What is being asked
Go through the entries and write each one out again unchanged.
==============================
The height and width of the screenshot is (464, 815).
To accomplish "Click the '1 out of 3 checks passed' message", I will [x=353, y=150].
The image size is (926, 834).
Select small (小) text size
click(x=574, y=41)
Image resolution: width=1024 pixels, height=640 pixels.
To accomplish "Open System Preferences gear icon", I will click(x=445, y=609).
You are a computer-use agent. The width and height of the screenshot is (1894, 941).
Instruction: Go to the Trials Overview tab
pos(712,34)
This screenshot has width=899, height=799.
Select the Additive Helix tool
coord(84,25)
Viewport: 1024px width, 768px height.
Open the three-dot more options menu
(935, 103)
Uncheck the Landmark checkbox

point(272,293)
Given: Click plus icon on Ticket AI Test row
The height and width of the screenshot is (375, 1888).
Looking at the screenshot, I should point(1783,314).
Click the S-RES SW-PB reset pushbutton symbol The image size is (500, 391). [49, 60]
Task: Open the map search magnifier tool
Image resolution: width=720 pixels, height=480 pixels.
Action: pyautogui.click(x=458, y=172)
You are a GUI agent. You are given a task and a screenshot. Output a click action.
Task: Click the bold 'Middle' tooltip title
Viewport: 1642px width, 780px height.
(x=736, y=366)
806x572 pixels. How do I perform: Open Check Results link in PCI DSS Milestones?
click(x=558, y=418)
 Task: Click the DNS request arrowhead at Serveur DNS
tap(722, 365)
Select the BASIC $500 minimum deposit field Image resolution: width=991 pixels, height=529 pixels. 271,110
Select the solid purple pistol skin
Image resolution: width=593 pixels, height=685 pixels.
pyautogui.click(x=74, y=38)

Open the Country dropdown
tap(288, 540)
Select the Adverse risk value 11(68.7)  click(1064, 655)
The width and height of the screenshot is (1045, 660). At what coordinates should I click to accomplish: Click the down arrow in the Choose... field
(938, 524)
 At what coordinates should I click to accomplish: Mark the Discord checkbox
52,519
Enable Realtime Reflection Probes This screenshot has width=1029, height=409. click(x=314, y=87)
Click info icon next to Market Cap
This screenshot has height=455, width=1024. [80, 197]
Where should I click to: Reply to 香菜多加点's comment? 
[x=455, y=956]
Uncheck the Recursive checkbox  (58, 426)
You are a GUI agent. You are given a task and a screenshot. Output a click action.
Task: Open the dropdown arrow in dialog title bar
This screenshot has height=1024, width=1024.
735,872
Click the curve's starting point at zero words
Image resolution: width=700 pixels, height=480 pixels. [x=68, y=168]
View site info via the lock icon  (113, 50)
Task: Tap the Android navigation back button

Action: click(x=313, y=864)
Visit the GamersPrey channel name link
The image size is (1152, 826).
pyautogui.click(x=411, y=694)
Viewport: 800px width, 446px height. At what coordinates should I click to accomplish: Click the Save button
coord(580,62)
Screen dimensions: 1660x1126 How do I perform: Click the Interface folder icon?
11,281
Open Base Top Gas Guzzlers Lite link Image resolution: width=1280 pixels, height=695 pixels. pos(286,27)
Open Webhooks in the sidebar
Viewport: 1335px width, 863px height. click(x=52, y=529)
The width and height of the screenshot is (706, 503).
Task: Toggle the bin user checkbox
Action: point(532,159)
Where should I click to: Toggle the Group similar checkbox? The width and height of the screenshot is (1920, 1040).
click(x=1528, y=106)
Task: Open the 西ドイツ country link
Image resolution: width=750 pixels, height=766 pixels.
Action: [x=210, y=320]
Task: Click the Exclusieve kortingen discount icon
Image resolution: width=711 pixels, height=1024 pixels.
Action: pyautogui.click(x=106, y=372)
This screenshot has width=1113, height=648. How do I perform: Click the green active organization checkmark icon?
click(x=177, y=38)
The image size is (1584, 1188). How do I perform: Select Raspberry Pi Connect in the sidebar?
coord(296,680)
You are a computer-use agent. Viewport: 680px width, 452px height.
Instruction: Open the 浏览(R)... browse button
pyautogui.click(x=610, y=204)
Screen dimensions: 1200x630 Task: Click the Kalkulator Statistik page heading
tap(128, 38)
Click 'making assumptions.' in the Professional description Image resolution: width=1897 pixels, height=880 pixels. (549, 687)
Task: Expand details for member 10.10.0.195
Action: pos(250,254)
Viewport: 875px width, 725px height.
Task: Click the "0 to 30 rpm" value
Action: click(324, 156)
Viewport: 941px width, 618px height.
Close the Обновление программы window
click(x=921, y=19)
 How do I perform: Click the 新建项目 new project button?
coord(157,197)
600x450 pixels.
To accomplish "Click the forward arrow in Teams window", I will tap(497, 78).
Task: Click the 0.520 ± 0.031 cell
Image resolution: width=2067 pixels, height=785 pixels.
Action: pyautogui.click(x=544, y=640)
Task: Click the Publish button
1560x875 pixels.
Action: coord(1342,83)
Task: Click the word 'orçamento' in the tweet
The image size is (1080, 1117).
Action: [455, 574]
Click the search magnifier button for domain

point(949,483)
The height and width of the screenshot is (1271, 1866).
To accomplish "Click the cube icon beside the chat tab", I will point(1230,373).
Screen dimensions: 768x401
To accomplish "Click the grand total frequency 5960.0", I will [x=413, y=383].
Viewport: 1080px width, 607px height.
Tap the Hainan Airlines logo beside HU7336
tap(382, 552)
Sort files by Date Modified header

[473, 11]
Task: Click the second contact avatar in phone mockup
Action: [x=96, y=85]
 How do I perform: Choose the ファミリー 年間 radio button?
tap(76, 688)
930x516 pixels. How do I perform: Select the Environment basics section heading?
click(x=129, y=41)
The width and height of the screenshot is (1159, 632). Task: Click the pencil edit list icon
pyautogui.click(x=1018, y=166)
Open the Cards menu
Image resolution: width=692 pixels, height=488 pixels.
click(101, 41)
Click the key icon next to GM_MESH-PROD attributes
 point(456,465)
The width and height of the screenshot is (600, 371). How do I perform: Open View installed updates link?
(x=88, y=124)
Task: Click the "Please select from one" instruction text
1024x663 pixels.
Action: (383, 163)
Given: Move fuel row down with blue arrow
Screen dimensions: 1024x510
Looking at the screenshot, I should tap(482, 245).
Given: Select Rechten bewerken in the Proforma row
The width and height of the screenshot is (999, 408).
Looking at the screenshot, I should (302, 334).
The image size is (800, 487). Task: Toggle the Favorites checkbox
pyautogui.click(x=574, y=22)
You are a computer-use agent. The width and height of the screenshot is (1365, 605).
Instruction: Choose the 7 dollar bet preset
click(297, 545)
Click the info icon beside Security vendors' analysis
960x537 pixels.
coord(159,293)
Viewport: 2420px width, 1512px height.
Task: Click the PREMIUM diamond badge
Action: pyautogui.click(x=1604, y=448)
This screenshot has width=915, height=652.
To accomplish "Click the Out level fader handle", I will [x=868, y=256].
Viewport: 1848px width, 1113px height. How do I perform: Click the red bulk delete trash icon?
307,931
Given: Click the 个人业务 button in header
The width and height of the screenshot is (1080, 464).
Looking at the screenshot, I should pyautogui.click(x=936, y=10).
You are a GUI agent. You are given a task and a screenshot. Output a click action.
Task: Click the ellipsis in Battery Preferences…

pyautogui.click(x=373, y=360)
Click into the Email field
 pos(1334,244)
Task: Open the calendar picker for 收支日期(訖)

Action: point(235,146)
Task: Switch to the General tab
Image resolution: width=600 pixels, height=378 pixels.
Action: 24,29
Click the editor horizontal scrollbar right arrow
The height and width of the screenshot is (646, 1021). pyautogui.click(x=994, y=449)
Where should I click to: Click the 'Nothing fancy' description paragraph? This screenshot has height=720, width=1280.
==============================
Task output
The height and width of the screenshot is (464, 815).
To accomplish "Click the '1 out of 3 checks passed' message", I will [x=353, y=150].
The image size is (926, 834).
Select small (小) text size
click(x=574, y=41)
Image resolution: width=1024 pixels, height=640 pixels.
To accomplish "Open System Preferences gear icon", I will click(x=445, y=609).
You are a computer-use agent. The width and height of the screenshot is (1894, 941).
Instruction: Go to the Trials Overview tab
pos(712,34)
This screenshot has width=899, height=799.
Select the Additive Helix tool
coord(84,25)
Viewport: 1024px width, 768px height.
Open the three-dot more options menu
(935, 103)
Uncheck the Landmark checkbox

point(272,293)
Given: Click plus icon on Ticket AI Test row
The height and width of the screenshot is (375, 1888).
Looking at the screenshot, I should point(1783,314).
Click the S-RES SW-PB reset pushbutton symbol The image size is (500, 391). [49, 60]
Task: Open the map search magnifier tool
Image resolution: width=720 pixels, height=480 pixels.
Action: pyautogui.click(x=458, y=172)
You are a GUI agent. You are given a task and a screenshot. Output a click action.
Task: Click the bold 'Middle' tooltip title
Viewport: 1642px width, 780px height.
(x=736, y=366)
806x572 pixels. How do I perform: Open Check Results link in PCI DSS Milestones?
click(x=558, y=418)
 Task: Click the DNS request arrowhead at Serveur DNS
tap(722, 365)
Select the BASIC $500 minimum deposit field Image resolution: width=991 pixels, height=529 pixels. 271,110
Select the solid purple pistol skin
Image resolution: width=593 pixels, height=685 pixels.
pyautogui.click(x=74, y=38)

Open the Country dropdown
tap(288, 540)
Select the Adverse risk value 11(68.7)  click(1064, 655)
The width and height of the screenshot is (1045, 660). At what coordinates should I click to accomplish: Click the down arrow in the Choose... field
(938, 524)
 At what coordinates should I click to accomplish: Mark the Discord checkbox
52,519
Enable Realtime Reflection Probes This screenshot has width=1029, height=409. click(x=314, y=87)
Click info icon next to Market Cap
This screenshot has height=455, width=1024. [80, 197]
Where should I click to: Reply to 香菜多加点's comment? 
[x=455, y=956]
Uncheck the Recursive checkbox  (58, 426)
You are a GUI agent. You are given a task and a screenshot. Output a click action.
Task: Open the dropdown arrow in dialog title bar
This screenshot has height=1024, width=1024.
735,872
Click the curve's starting point at zero words
Image resolution: width=700 pixels, height=480 pixels. [x=68, y=168]
View site info via the lock icon  (113, 50)
Task: Tap the Android navigation back button

Action: click(x=313, y=864)
Visit the GamersPrey channel name link
The image size is (1152, 826).
pyautogui.click(x=411, y=694)
Viewport: 800px width, 446px height. At what coordinates should I click to accomplish: Click the Save button
coord(580,62)
Screen dimensions: 1660x1126 How do I perform: Click the Interface folder icon?
11,281
Open Base Top Gas Guzzlers Lite link Image resolution: width=1280 pixels, height=695 pixels. pos(286,27)
Open Webhooks in the sidebar
Viewport: 1335px width, 863px height. click(x=52, y=529)
The width and height of the screenshot is (706, 503).
Task: Toggle the bin user checkbox
Action: point(532,159)
Where should I click to: Toggle the Group similar checkbox? The width and height of the screenshot is (1920, 1040).
click(x=1528, y=106)
Task: Open the 西ドイツ country link
Image resolution: width=750 pixels, height=766 pixels.
Action: [x=210, y=320]
Task: Click the Exclusieve kortingen discount icon
Image resolution: width=711 pixels, height=1024 pixels.
Action: pyautogui.click(x=106, y=372)
This screenshot has width=1113, height=648. How do I perform: Click the green active organization checkmark icon?
click(x=177, y=38)
The image size is (1584, 1188). How do I perform: Select Raspberry Pi Connect in the sidebar?
coord(296,680)
You are a computer-use agent. Viewport: 680px width, 452px height.
Instruction: Open the 浏览(R)... browse button
pyautogui.click(x=610, y=204)
Screen dimensions: 1200x630 Task: Click the Kalkulator Statistik page heading
tap(128, 38)
Click 'making assumptions.' in the Professional description Image resolution: width=1897 pixels, height=880 pixels. (549, 687)
Task: Expand details for member 10.10.0.195
Action: pos(250,254)
Viewport: 875px width, 725px height.
Task: Click the "0 to 30 rpm" value
Action: click(324, 156)
Viewport: 941px width, 618px height.
Close the Обновление программы window
click(x=921, y=19)
 How do I perform: Click the 新建项目 new project button?
coord(157,197)
600x450 pixels.
To accomplish "Click the forward arrow in Teams window", I will tap(497, 78).
Task: Click the 0.520 ± 0.031 cell
Image resolution: width=2067 pixels, height=785 pixels.
Action: pyautogui.click(x=544, y=640)
Task: Click the Publish button
1560x875 pixels.
Action: coord(1342,83)
Task: Click the word 'orçamento' in the tweet
The image size is (1080, 1117).
Action: [455, 574]
Click the search magnifier button for domain

point(949,483)
The height and width of the screenshot is (1271, 1866).
To accomplish "Click the cube icon beside the chat tab", I will point(1230,373).
Screen dimensions: 768x401
To accomplish "Click the grand total frequency 5960.0", I will [x=413, y=383].
Viewport: 1080px width, 607px height.
Tap the Hainan Airlines logo beside HU7336
tap(382, 552)
Sort files by Date Modified header

[473, 11]
Task: Click the second contact avatar in phone mockup
Action: [x=96, y=85]
 How do I perform: Choose the ファミリー 年間 radio button?
tap(76, 688)
930x516 pixels. How do I perform: Select the Environment basics section heading?
click(x=129, y=41)
The width and height of the screenshot is (1159, 632). Task: Click the pencil edit list icon
pyautogui.click(x=1018, y=166)
Open the Cards menu
Image resolution: width=692 pixels, height=488 pixels.
click(101, 41)
Click the key icon next to GM_MESH-PROD attributes
 point(456,465)
The width and height of the screenshot is (600, 371). How do I perform: Open View installed updates link?
(x=88, y=124)
Task: Click the "Please select from one" instruction text
1024x663 pixels.
Action: (383, 163)
Given: Move fuel row down with blue arrow
Screen dimensions: 1024x510
Looking at the screenshot, I should tap(482, 245).
Given: Select Rechten bewerken in the Proforma row
The width and height of the screenshot is (999, 408).
Looking at the screenshot, I should (302, 334).
The image size is (800, 487). Task: Toggle the Favorites checkbox
pyautogui.click(x=574, y=22)
You are a computer-use agent. The width and height of the screenshot is (1365, 605).
Instruction: Choose the 7 dollar bet preset
click(297, 545)
Click the info icon beside Security vendors' analysis
960x537 pixels.
coord(159,293)
Viewport: 2420px width, 1512px height.
Task: Click the PREMIUM diamond badge
Action: pyautogui.click(x=1604, y=448)
This screenshot has width=915, height=652.
To accomplish "Click the Out level fader handle", I will [x=868, y=256].
Viewport: 1848px width, 1113px height. How do I perform: Click the red bulk delete trash icon?
307,931
Given: Click the 个人业务 button in header
The width and height of the screenshot is (1080, 464).
Looking at the screenshot, I should pyautogui.click(x=936, y=10).
You are a GUI agent. You are given a task and a screenshot. Output a click action.
Task: Click the ellipsis in Battery Preferences…

pyautogui.click(x=373, y=360)
Click into the Email field
 pos(1334,244)
Task: Open the calendar picker for 收支日期(訖)

Action: point(235,146)
Task: Switch to the General tab
Image resolution: width=600 pixels, height=378 pixels.
Action: 24,29
Click the editor horizontal scrollbar right arrow
The height and width of the screenshot is (646, 1021). pyautogui.click(x=994, y=449)
Where should I click to: Click the 'Nothing fancy' description paragraph? This screenshot has height=720, width=1280.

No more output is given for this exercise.